Exercise material:
──────

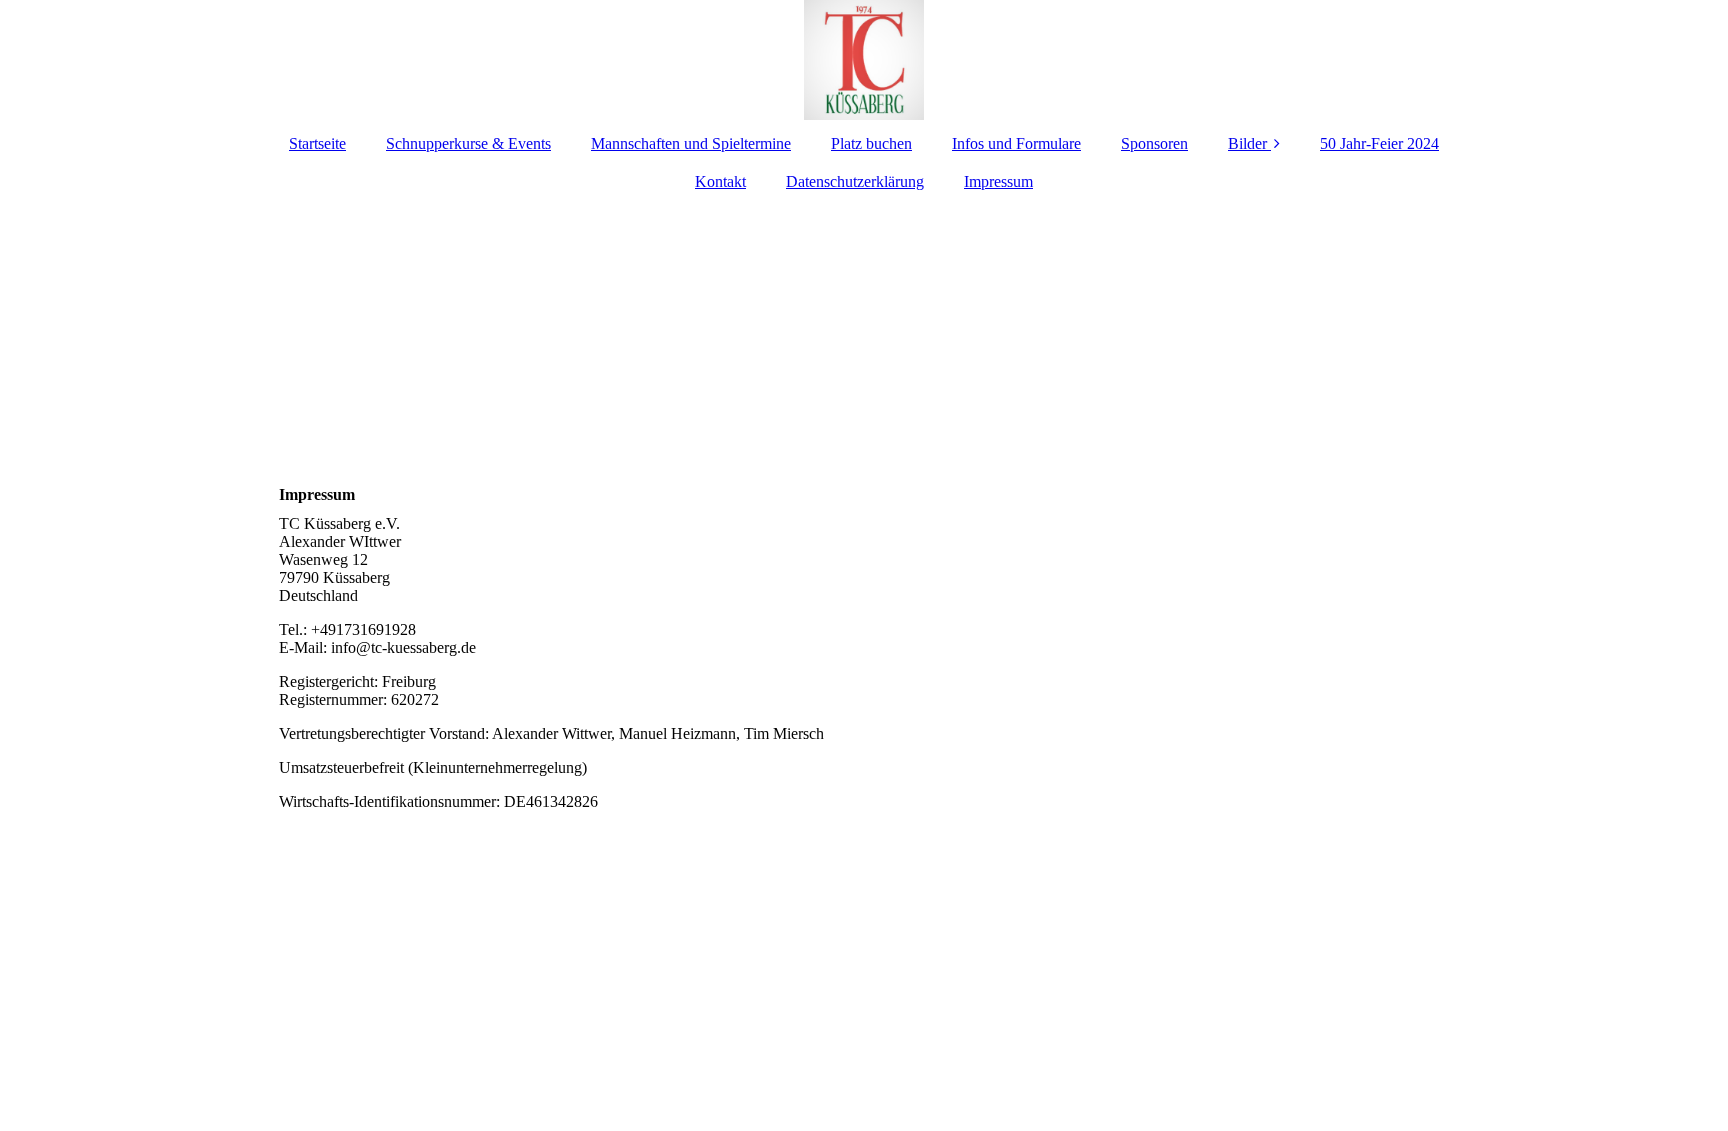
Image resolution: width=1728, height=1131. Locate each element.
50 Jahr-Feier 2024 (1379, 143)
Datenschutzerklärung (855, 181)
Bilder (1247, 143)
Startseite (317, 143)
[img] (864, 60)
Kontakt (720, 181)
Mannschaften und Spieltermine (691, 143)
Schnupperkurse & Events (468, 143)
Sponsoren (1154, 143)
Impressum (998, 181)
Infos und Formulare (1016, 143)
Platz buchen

──────

Directions for this task:
Copy the listing exactly, omitting pictures.

Response below:
Image resolution: width=1728, height=1131. Locate each element.
50 Jahr-Feier 2024 (1379, 143)
Datenschutzerklärung (855, 181)
Bilder (1247, 143)
Startseite (317, 143)
[img] (864, 60)
Kontakt (720, 181)
Mannschaften und Spieltermine (691, 143)
Schnupperkurse & Events (468, 143)
Sponsoren (1154, 143)
Impressum (998, 181)
Infos und Formulare (1016, 143)
Platz buchen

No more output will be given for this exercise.